Supplied text:
· · · ·
We all have pet peeves. Lately, one of mine has been rearing its ugly head as I read articles online and watch the news. It’s the use of “expert.” Reporters are seemingly in love with the term, to the point of eschewing any meaningful reference to a person’s background.
Last night, for example, I watched a report detailing a study about how an office worker’s bad attitude can impact the overall work environment. For extra commentary, the reporter interviewed a “psychology expert” on camera. I put that phrase in quotes because it’s the exact credit that appeared below the woman’s name on screen. The reporter didn’t even bother to mention the interviewee’s affiliation in his voice over; in fact, he even used the word expert. Whatever happened to “psychiatrist, XYZ Medical Center” or “professor of psychology, ABC University”? We the viewers were left to assume that the woman was highly credible.
To use the common saying, if you assume, you make an a** out of you and me.
· · · ·
Extracted records:
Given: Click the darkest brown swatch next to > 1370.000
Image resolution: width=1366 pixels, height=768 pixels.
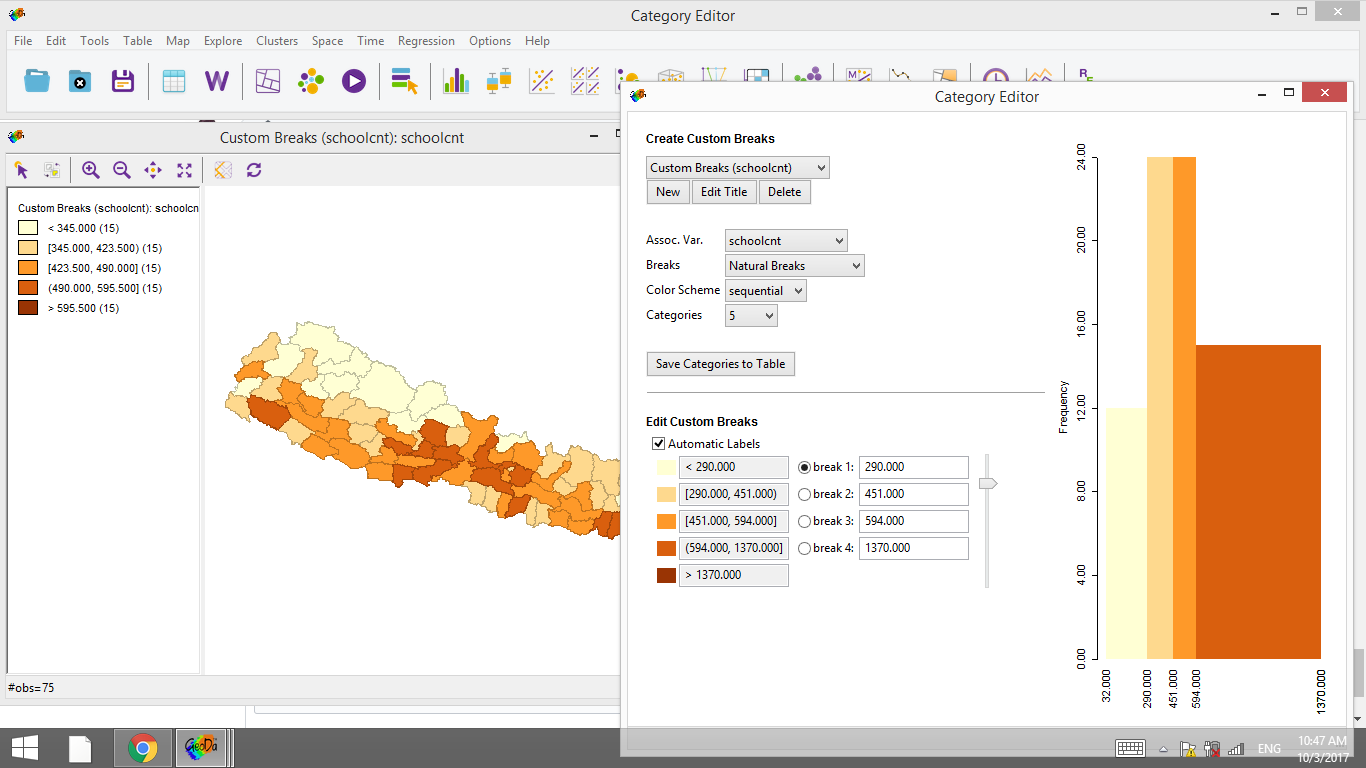Looking at the screenshot, I should (664, 575).
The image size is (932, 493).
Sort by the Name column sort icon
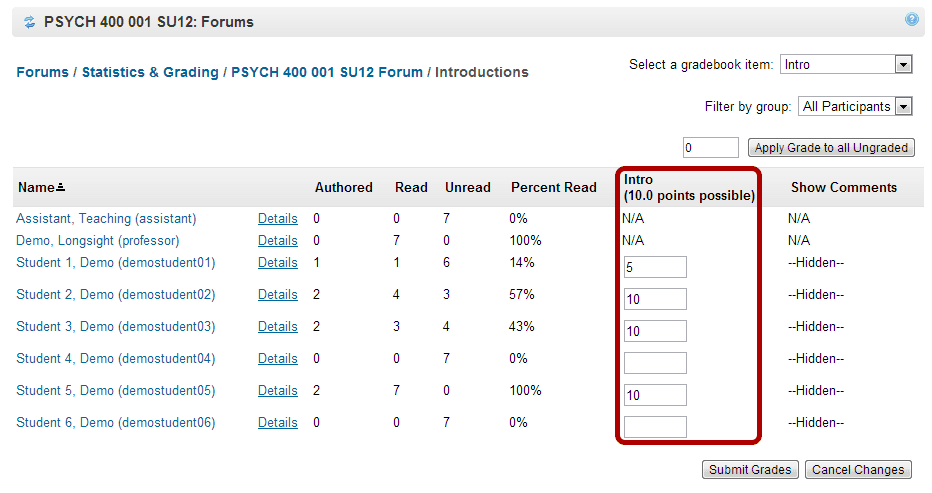tap(60, 187)
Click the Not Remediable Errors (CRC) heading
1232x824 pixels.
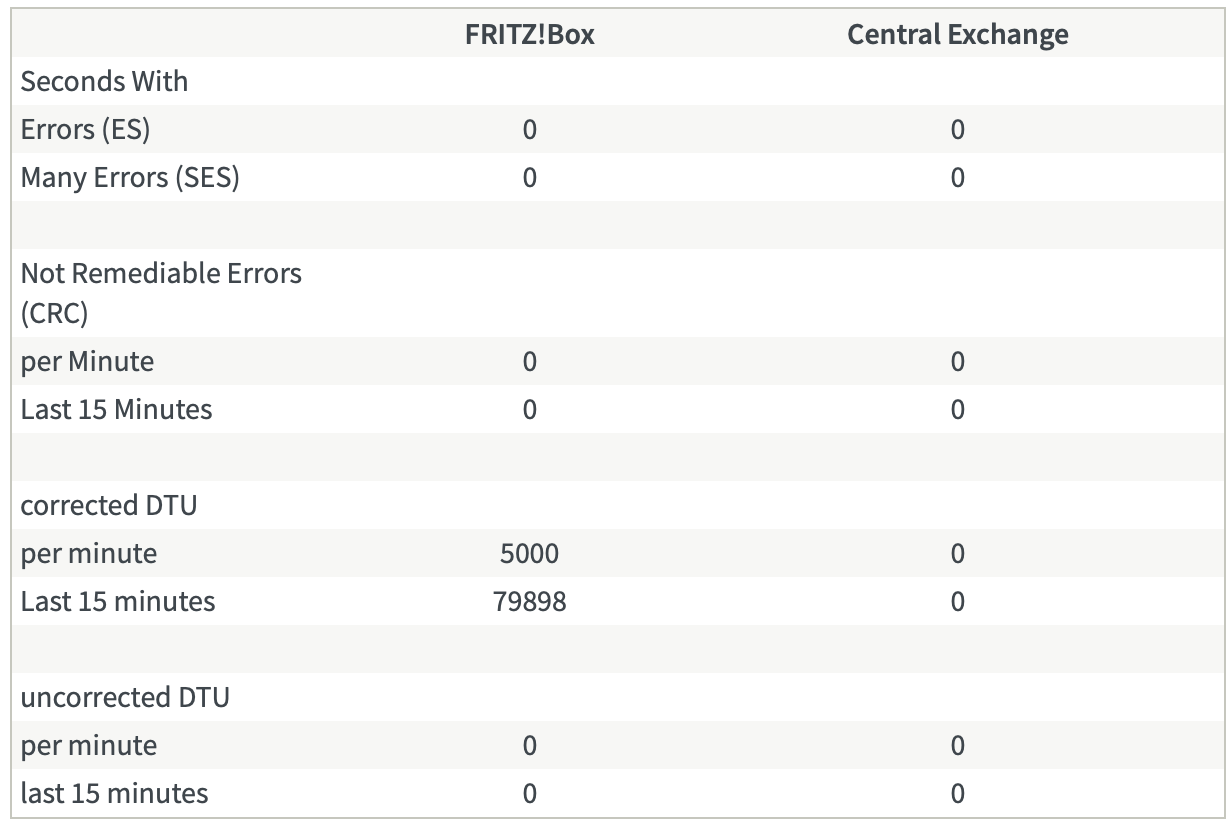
· · · ·
What is being asked: For each statement, answer yes or no according to the piece about the word "expert," and quote the exact words from the piece that decide it. 1. The reporter named the interviewee's affiliation in his voice over. 2. The report dealt with a study on how an office worker's bad attitude can affect the work environment. 3. The phrase "psychology expert" was the credit shown under the woman's name on screen. The material placed after the piece about the word "expert" is unrelated to it.

Final answer:
1. No: "The reporter didn’t even bother to mention the interviewee’s affiliation in his voice over"
2. Yes: "a study about how an office worker’s bad attitude can impact the overall work environment"
3. Yes: "I put that phrase in quotes because it’s the exact credit that appeared below the woman’s name on screen."